Most consultations on the platform are asynchronous, meaning the patient and clinician do not interact in real time. The patient fills out a structured questionnaire; a licensed prescriber reviews it, often within 24 hours, and either approves a prescription or requests follow-up.

This model is common across reproductive telehealth. A 2021 systematic review in Contraception (covering 18 studies, N = 4,847) found that telehealth delivery of hormonal contraception was associated with no statistically significant difference in adverse event rates compared with in-person prescribing, with a pooled discontinuation rate of 22% at 12 months in both arms. [1] That context matters when evaluating any async-first platform.

Insurance and Medicaid Acceptance

One feature that separates Twenty-Eight Health from cash-only competitors is its Medicaid acceptance in multiple states. Medicaid-billed reproductive telehealth services must comply with state parity laws and CMS prescribing standards, which creates an additional compliance layer beyond what purely cash-pay platforms face. CMS guidance on telehealth services for reproductive health is publicly available. [2]

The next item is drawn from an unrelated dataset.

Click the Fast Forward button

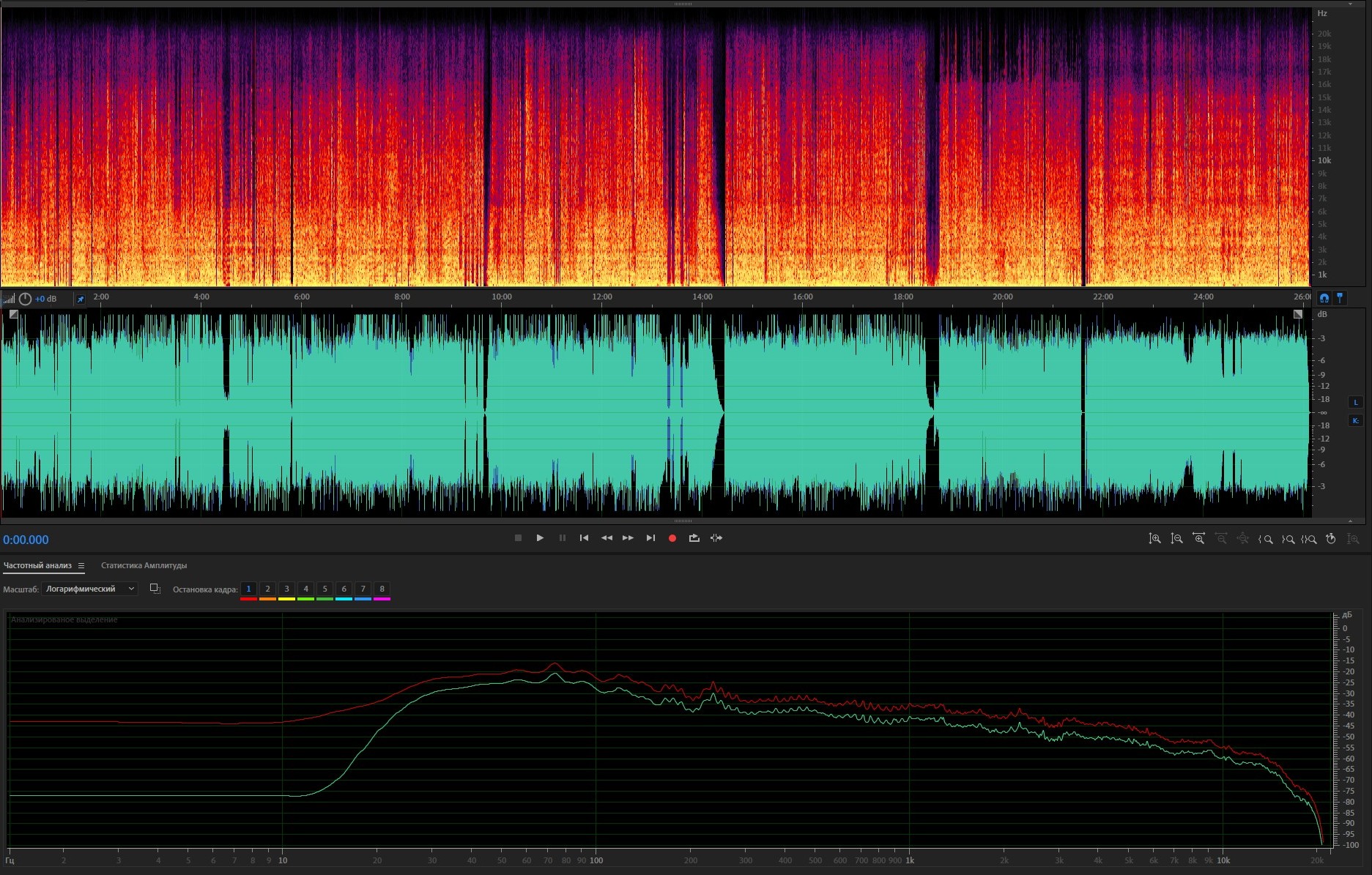click(x=628, y=538)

Prescribing Data: What Is Publicly Available?

Concrete prescribing volume and outcomes data for Twenty-Eight Health are not in any published peer-reviewed journal as of this review's date. The company has not published a transparency report or outcomes summary in the public domain. This is not unique to Twenty-Eight Health. Most direct-to-consumer telehealth brands in the reproductive space have not released granular prescribing statistics.

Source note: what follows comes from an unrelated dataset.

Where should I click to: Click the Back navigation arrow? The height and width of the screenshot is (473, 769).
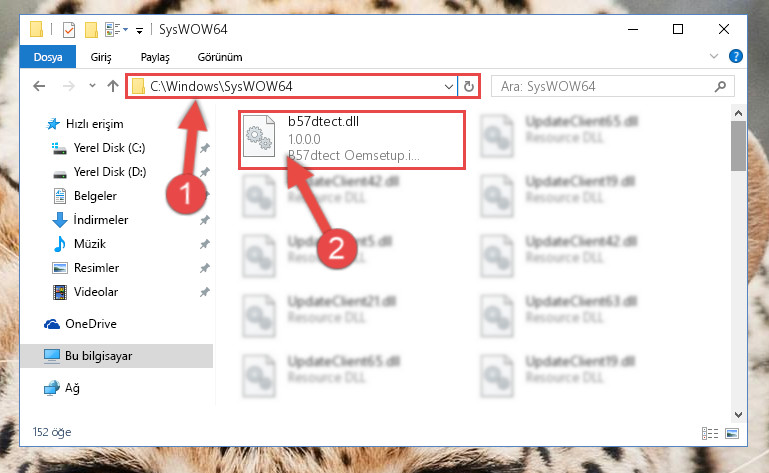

What Published Contraception Literature Tells Us

Because Twenty-Eight Health prescribes primarily combined oral contraceptives (COCs), progestin-only pills (POPs), the contraceptive patch (norelgestromin/ethinyl estradiol), and the vaginal ring (etonogestrel/ethinyl estradiol), the relevant efficacy and safety benchmarks come from these drug classes.

The FDA-approved labeling for combined oral contraceptives cites a typical-use failure rate of approximately 9% per year and a perfect-use failure rate of 0.3% per year. [3] These numbers apply regardless of whether the prescription originated from an in-person visit or a telehealth platform. Prescribing method does not alter pharmacology.

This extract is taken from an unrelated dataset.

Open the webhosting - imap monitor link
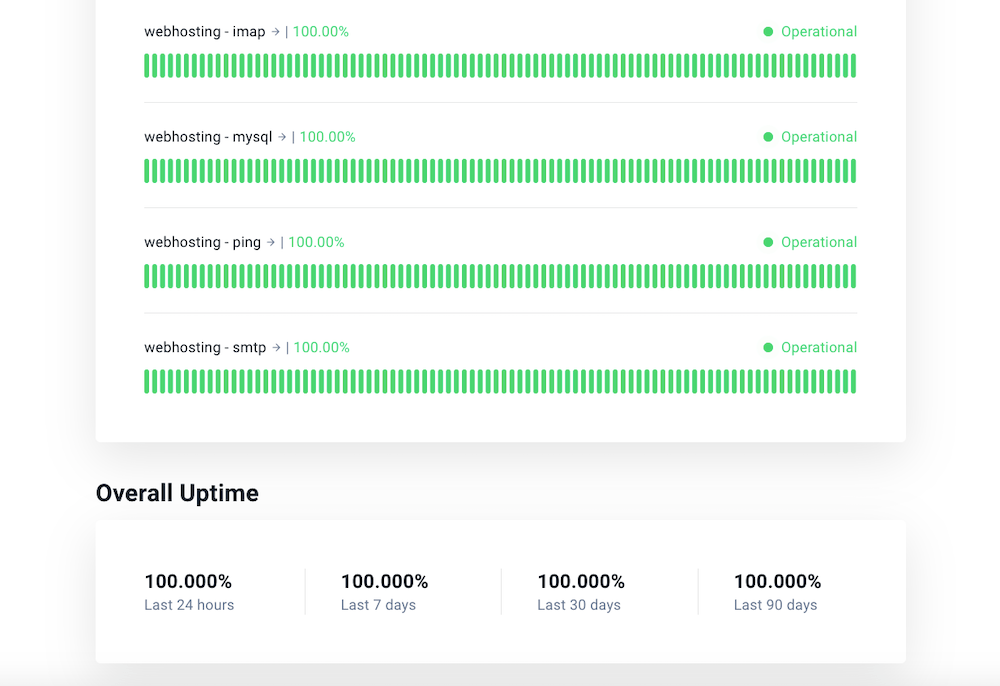Screen dimensions: 1000x686 [x=205, y=31]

A prospective cohort study published in Obstetrics and Gynecology (N = 1,279, 12-month follow-up) found that patients who received contraceptive prescriptions via telehealth filled their prescriptions at a rate 14 percentage points higher than matched controls who received prescriptions from in-person visits, suggesting telehealth may improve medication adherence initiation. [4]

Gaps in the Evidence

No randomized controlled trial has specifically evaluated Twenty-Eight Health's clinical protocols against a comparator. The absence of published outcomes data means any claim that the platform produces better or worse health outcomes than its peers is speculative. Patients and clinicians should treat the platform's own marketing claims about access improvement with appropriate skepticism until peer-reviewed data are available.

The table below organizes what can and cannot be verified about Twenty-Eight Health's prescribing practices using publicly available sources.

| Domain | Verifiable? | Source Type | |---|---|---| | Clinician licensure | Yes, per state medical board databases | State board lookup | | Drug classes offered | Yes, via platform disclosure | Platform/pharmacy records | | Prescribing volume | No | Not publicly released | | Adverse event rate | No | Not published | | Refill adherence rates | No | Not published | | Insurance billing compliance | Partial | CMS enrollment records | | Complaint history | Partial | BBB, state boards |

Is Twenty-Eight Health Legit?

Legitimacy for a telehealth platform has several distinct components: legal registration, prescriber licensure, pharmacy partner accreditation, and regulatory compliance. Each is worth examining separately.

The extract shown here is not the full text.